# Where to find "CELESTE" gear housing?



## headtube (Apr 19, 2004)

This is a challenge for sure! I managed to procure some brake housing from a local shop, but finding derailleur housing is next to impossible. I have contacted more then three dozen dealers in US and Canada, including BianchiUSA. Perhaps the Bianchi aficionados _here_ can steer me in the right direction? Or perhaps you have spares in your parts bin?

Many thanks in advance!


----------



## fabsroman (Jul 14, 2006)

Good luck. I was hoping that Nokon would come out with a celeste color cable housing, but that didn't happen. I searched for quite a while, and then settled on good old black Campy cable housing. Now that it has already been routed through my Ram bars, there is no way I'm going to swap it for celeste.


----------



## Davoosie (Mar 17, 2007)

I mixed some dye together to attempt coloring some white cables Celeste for my FC.

I used Rit brand dye, mixed and matched and found a combination that came close, but when I applied the dye it didn't take. I plugged the ends of the cable and put it in a batch of dye on the stove and let it sit for an hour, then 2, then over night. Still a VERY minor change in color. I would say light aqua/green, but not really celeste, not even light celeste.

You can go this route with other dyes, you might have better luck.


----------



## headtube (Apr 19, 2004)

Davoosie said:


> I mixed some dye together to attempt coloring some white cables Celeste for my FC.
> 
> I used Rit brand dye, mixed and matched and found a combination that came close, but when I applied the dye it didn't take. I plugged the ends of the cable and put it in a batch of dye on the stove and let it sit for an hour, then 2, then over night. Still a VERY minor change in color. I would say light aqua/green, but not really celeste, not even light celeste.
> 
> You can go this route with other dyes, you might have better luck.

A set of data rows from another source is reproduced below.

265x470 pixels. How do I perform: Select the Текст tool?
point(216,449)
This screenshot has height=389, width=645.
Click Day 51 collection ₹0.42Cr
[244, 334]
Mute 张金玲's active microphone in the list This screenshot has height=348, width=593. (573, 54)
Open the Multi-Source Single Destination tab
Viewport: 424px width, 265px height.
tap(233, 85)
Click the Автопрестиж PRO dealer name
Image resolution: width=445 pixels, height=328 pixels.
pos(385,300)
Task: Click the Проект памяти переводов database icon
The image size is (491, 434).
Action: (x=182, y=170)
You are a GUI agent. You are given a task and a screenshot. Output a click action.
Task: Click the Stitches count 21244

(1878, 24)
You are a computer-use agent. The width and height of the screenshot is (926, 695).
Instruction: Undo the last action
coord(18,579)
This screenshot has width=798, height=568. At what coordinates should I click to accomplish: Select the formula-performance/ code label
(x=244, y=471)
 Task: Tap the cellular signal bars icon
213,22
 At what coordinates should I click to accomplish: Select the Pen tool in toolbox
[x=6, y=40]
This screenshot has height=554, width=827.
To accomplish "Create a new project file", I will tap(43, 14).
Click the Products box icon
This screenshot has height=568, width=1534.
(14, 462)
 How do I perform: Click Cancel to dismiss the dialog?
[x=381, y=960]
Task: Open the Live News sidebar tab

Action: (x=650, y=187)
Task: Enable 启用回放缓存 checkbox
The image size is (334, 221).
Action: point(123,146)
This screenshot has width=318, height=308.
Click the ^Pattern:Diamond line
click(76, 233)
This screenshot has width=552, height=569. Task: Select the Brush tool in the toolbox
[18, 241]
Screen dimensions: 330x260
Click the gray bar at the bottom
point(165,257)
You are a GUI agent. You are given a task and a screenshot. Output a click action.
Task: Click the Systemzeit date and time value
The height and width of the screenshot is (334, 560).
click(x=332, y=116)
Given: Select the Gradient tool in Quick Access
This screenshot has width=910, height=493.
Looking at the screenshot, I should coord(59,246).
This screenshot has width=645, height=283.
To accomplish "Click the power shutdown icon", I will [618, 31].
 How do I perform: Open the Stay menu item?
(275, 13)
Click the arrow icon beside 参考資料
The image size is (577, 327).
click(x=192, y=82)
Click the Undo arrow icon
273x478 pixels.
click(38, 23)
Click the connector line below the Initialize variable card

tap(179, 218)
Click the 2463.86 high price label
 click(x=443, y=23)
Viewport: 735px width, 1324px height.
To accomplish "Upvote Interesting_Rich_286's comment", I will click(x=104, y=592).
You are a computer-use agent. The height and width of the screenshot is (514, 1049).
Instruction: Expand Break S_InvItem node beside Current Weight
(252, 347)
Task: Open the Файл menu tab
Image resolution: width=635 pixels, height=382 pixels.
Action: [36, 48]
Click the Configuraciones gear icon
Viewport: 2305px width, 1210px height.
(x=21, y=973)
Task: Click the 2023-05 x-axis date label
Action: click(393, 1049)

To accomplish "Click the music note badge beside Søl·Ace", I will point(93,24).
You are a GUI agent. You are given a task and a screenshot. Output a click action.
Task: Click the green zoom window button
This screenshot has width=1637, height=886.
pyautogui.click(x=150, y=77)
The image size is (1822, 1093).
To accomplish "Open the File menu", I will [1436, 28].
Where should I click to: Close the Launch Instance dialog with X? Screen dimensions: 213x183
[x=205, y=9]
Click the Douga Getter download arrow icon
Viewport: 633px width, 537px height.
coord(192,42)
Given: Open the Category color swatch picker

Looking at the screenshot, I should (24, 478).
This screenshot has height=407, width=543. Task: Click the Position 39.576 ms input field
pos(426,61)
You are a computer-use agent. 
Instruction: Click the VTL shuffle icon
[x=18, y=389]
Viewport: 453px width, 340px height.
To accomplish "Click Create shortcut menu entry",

Whoa - sounds quite involved, but certainly industrious on your part. It's too bad it wasn't _perfect_ for you when you were done.

*Question:* What sort of performance could I expect if I used "brake" cable housing in place of derailleur housing. I do have some lined Celeste brake cable. I am aware that they are wound differently, but I've never tried it.


----------



## Davoosie (Mar 17, 2007)

Shift cables, I think have less flex. I'm not an expert in cables, but I've use brake housing in my wifes MTB for shifting because at the time I couldn't find pink shift cables housing for her bike. They worked fine and I don't think she had any issues. you have to remember that shift housing is of a smaller diameter and might or might not fit in your shifter or derailleur.

Anybody have similar experiences?


----------



## Davoosie (Mar 17, 2007)

Will this work?










https://www.bikeville.com/brakes.html


----------



## headtube (Apr 19, 2004)

Davoosie said:


> Will this work?
> 
> http://www.bikeville.com/brakes.html


I did actually see that URL in my searches for housing. That is brake housing. Brake housing is wound "around" the lining whereas gear housing has the supporting material running parallel to the lining, making it stiffer.

Perhaps I will try using brake housing for derailleur usage and see what happens, but it seems like a lot of setting up if shifting should suck.


----------



## TurboTurtle (Feb 4, 2004)

headtube said:


> Whoa - sounds quite involved, but certainly industrious on your part. It's too bad it wasn't _perfect_ for you when you were done.
> 
> *Question:* What sort of performance could I expect if I used "brake" cable housing in place of derailleur housing. I do have some lined Celeste brake cable. I am aware that they are wound differently, but I've never tried it.


I have used brake cable housing with DT shifters where all you have is the little piece to the rear D. For other types of shifters??? - TF


----------



## jon13009 (Feb 28, 2008)

Thanks for the tips. Trying to score some authentic celeste cables on Ebay was a bit of a pain.


----------